Khutbah Jum’at: Meraih Kesempurnaan Iman Dengan Sabar dan Syukur
Meraih Kesempurnaan Iman Dengan Sabar dan Syukur
Amir Sahidin, M.Ag
Pengajar PPTQ Ibnu Mas’ud, Purbalingga
Khutbah Pertama
Assalam‘alaikum Warahmatullaahi wa barakatuhu
-إِنّ الْحَمْدَ لِلَّهِ نَحْمَدُهُ وَنَسْتَعِيْنُهُ وَنَسْتَغْفِرُهُ وَنَعُوْذُ بِاللهِ مِنْ شُرُوْرِ أَنْفُسِنَا وَسَيّئَاتِ أَعْمَالِنَا مَنْ يَهْدِهِ اللهُ فَلاَ مُضِلّ لَهُ وَمَنْ يُضْلِلْ فَلاَ هَادِيَ لَهُ أَشْهَدُ أَنْ لاَ إِلهَ إِلاّ اللهُ وَأَشْهَدُ أَنّ مُحَمّدًا عَبْدُهُ وَرَسُوْلُه
-اَللهُمّ صَلّ وَسَلّمْ عَلى سيّدنا مُحَمّدٍ وَعَلى آلِهِ وِأَصْحَابِهِ وَمَنْ تَبِعَهُمْ بِإِحْسَانٍ إِلَى يَوْمِ الدّيْن.

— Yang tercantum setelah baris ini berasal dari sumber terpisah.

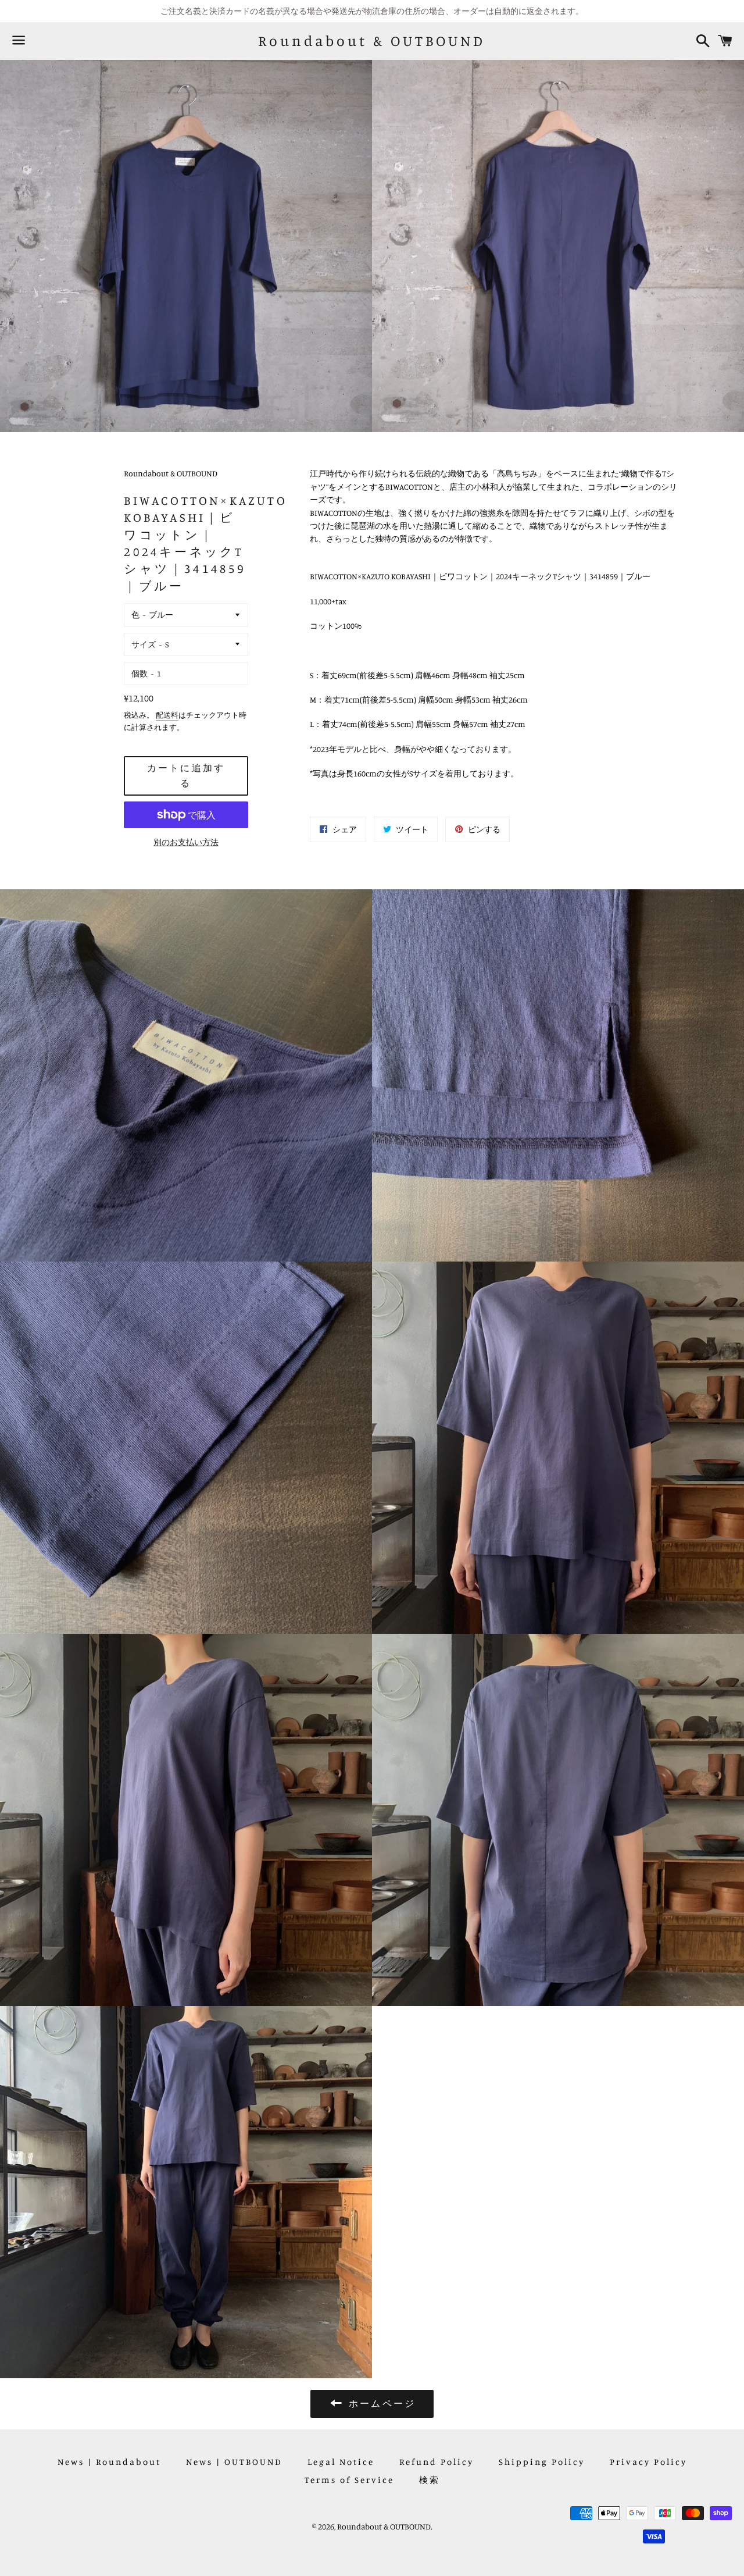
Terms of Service (349, 2479)
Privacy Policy (648, 2461)
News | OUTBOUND (234, 2461)
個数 (139, 673)
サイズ (143, 644)
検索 (429, 2479)
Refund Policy (436, 2461)
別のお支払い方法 (186, 842)
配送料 (167, 714)
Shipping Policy (542, 2461)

-يَاأَيّهَا الّذَيْنَ آمَنُوْا اتّقُوا اللهَ حَقّ تُقَاتِهِ وَلاَ تَمُوْتُنّ إِلاّ وَأَنْتُمْ مُسْلِمُوْنَ
-يَاأَيّهَا الّذِيْنَ آمَنُوْا اتّقُوا اللهَ وَقُوْلُوْا قَوْلاً سَدِيْدًا يُصْلِحْ لَكُمْ أَعْمَالَكُمْ وَيَغْفِرْلَكُمْ ذُنُوْبَكُمْ وَمَنْ يُطِعِ اللهَ وَرَسُوْلَهُ فَقَدْ فَازَ فَوْزًا عَظِيْمًا
Kaum Muslimin rahimakumullah
Pertama-tama, marilah kita panjatkan puja dan puji syukur kehadirat Allah SWT dengan nikmat-Nya dan hidayah-Nya kita dapat berkumpul di sini menunaikan shalat jum’at secara berjamaah.

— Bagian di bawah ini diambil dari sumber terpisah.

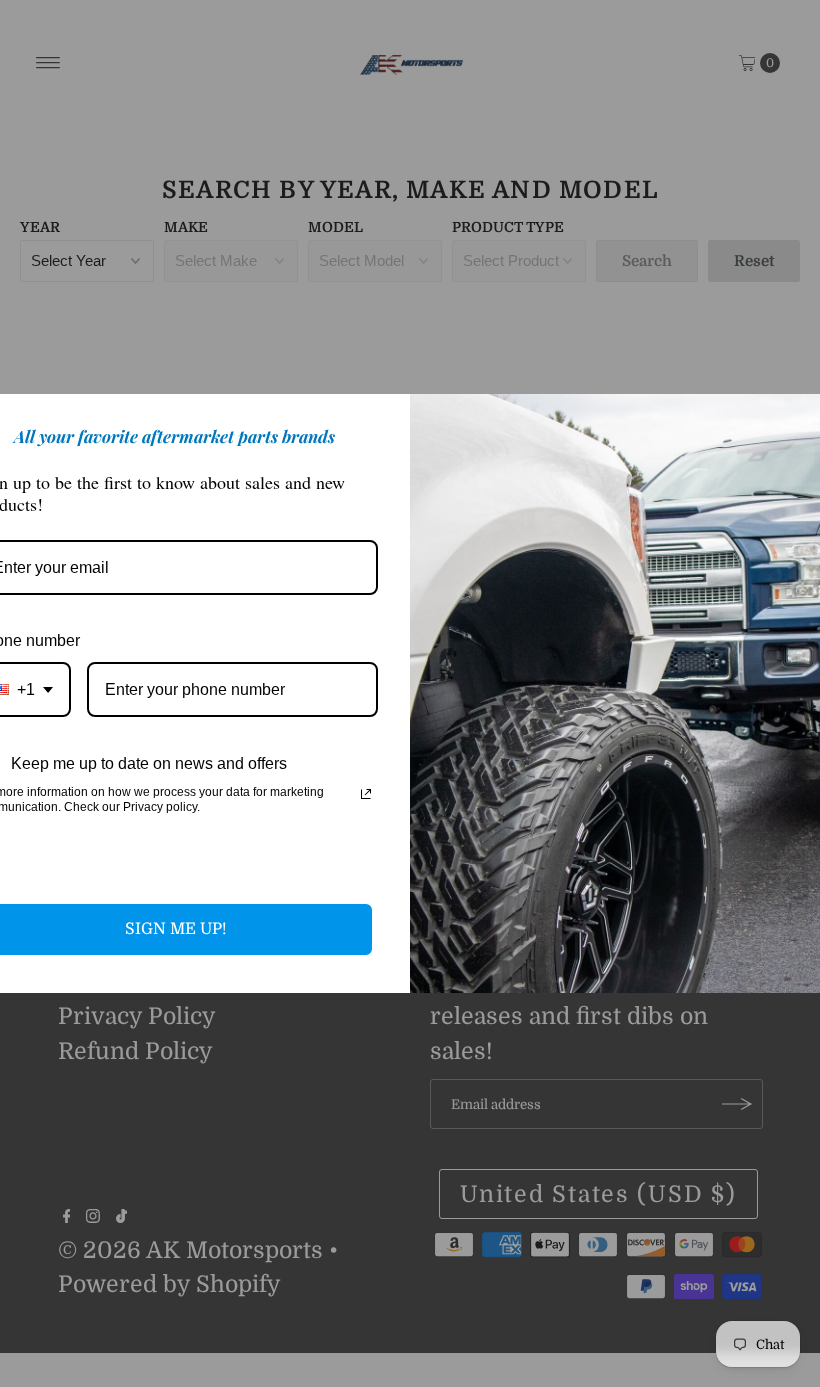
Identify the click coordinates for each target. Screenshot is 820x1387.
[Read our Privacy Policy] (366, 794)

Kedua–kalinya, shalawat dan salam semoga senantiasa tercurah kepada Nabi Muhammad SAW yang telah menyampaikan agama yang sempurna kepada umat manusia. Semoga kita termasuk ke dalam golongan orang-orang yang selalu berpegang teguh dengan ajaran Beliau hingga ajal menjemput.
Ketiga–kalinya, di sini khatib mewasiatkan kepada diri pribadi dan kepada para jamaah sekalian, untuk senantiasa bertakwa dengan sebenar-benar takwa. Yaitu senantiasa menjalankan perintah-perintah Allah kapan pun dan di mana pun kita berada. Demikian itu karena sebaik-baik bekal kita kelak untuk menuju Allah Ta’ala adalah dengan takwa.
Kaum Muslimin rahimakumullah
Sabar dan syukur merupakan kesempurnaan iman dalam menjalani kehidupan di dunia. Demikian itu karena kehidupan dunia seseorang tidak akan pernah terlepas dari kesengsaraan dan kenikmatan.
Bagi seorang yang mendapat kesengsaraan baik nampak maupun tidak, maka hendaknya yang dihadirkan pertama kali adalah kesabaran kepada Allah. Kemudian setelah itu, hendaknya ia tetap bersyukur kepada Allah atas banyaknya nikmat lain, baik terlihat ataupun tidak yang telah dikaruniakan kepadanya, karena nikmat Allah sangat banyak dan luas.
Sebaliknya, mereka yang mendapatkan kenikmatan baik terlihat ataupun tidak, tentunya rasa syukur harus pertama kali dihadirkan. Kemudian setelah itu, hendaknya ia terus bersabar untuk tidak menggunakan kenikmatan tersebut guna bermaksiat kepada Rabb-nya.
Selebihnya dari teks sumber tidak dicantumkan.